Yet unlike any previous urban combat in the history of war, the battle for Mosul includes an unusual protection for civilians. Humanitarian workers have set up a chain of lifesaving care facilities for the wounded, from the front lines to field clinics only 10 minutes away. As tens of thousands have fled the fighting, they are quickly being given necessary physical care, and later any rehabilitative or mental treatment.
This chain of care around Mosul represents a renewed interest by the United Nations and other international bodies to implement two core ideas of humanitarian law – that the violence of war must have its limits and innocent life must be protected. ISIS may not abide by the Geneva Conventions but Iraq and its foreign partners are determined to embrace the global norm that calls for the prevention of unnecessary suffering in war.
Much of the attention in the battle for Mosul has focused on civilian casualties, most of which are intentional acts of barbarity by ISIS. The group “ruthlessly exploits civilians to serve its own ends, and clearly has not even the faintest qualm about deliberately placing them in danger,” says UN High Commissioner for Human Rights Zeid Ra’ad al-Hussein. Yet ISIS’s disregard for civilians is up against the rest of the world’s loving concern for Mosul’s besieged residents. This is reflected in the pre-battle spending to position care facilities near the city. Many of the facilities are run by the World Health Organization, the International Committee of the Red Cross, and Doctors Without Borders. The Iraqi government has also contributed.

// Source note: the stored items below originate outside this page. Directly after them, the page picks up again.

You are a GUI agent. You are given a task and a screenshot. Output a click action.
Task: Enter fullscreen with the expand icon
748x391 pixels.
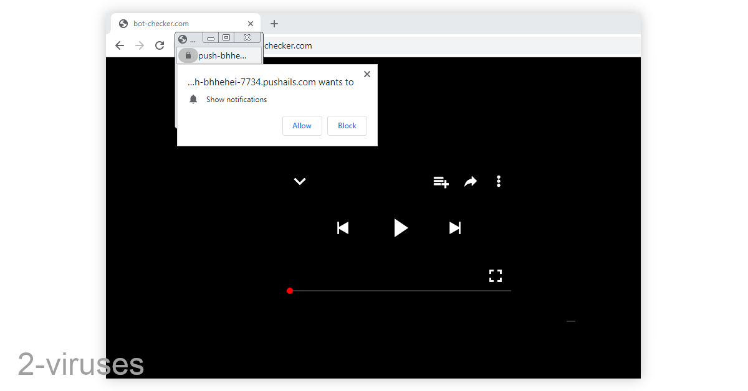(x=496, y=276)
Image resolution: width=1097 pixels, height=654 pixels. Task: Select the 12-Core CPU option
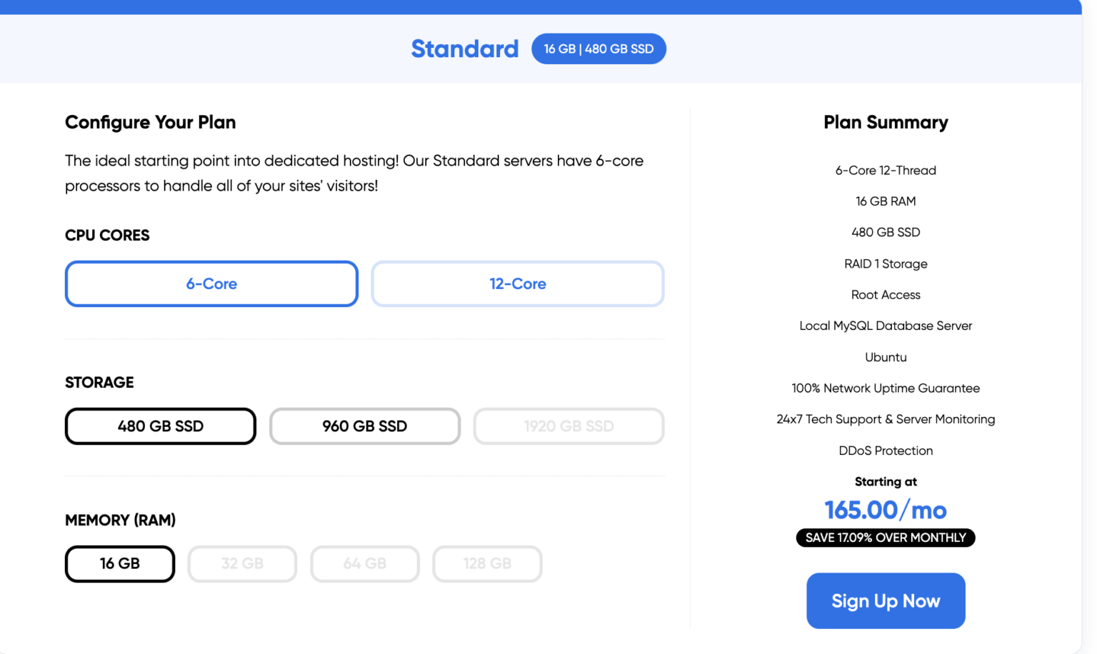[517, 283]
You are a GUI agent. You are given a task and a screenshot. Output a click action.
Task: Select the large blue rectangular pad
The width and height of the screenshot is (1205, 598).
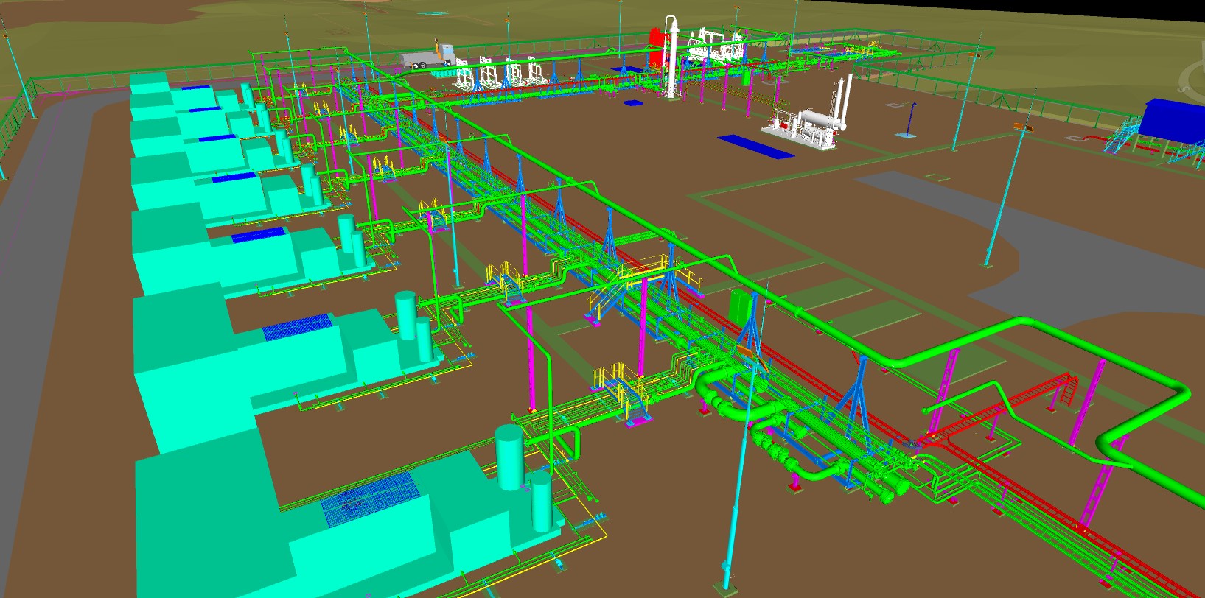755,146
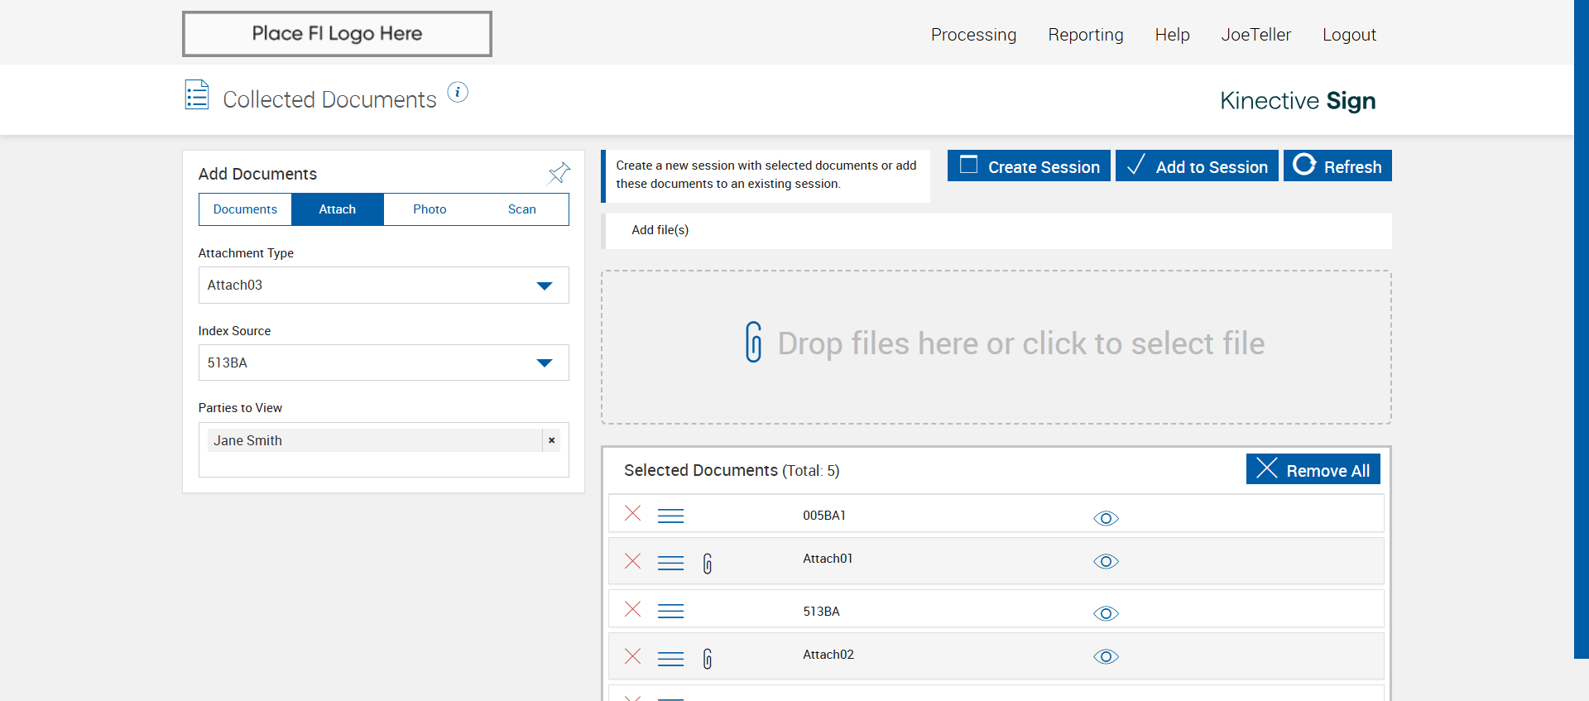The image size is (1589, 701).
Task: Click the paperclip icon on Attach02 row
Action: 708,659
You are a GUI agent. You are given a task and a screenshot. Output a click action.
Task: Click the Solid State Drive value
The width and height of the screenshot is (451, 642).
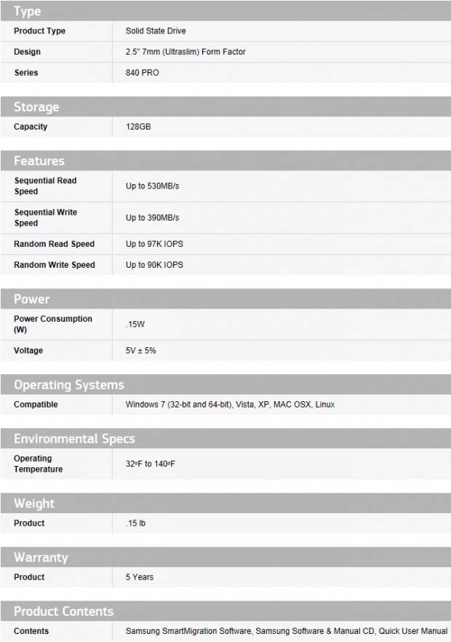[x=156, y=31]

This unprecedented application of humanitarian law in urban warfare needs to be copied in other ongoing battles in the Middle East, such as in Yemen and Syria. Embedded in this practice is the universal idea that each individual has a right to health regardless of ideology or creed. The more the world embraces that idea and cares for the innocent in war, perhaps wars will become less violent. The bonds of humanity can be a strong defense against the claims of physical power.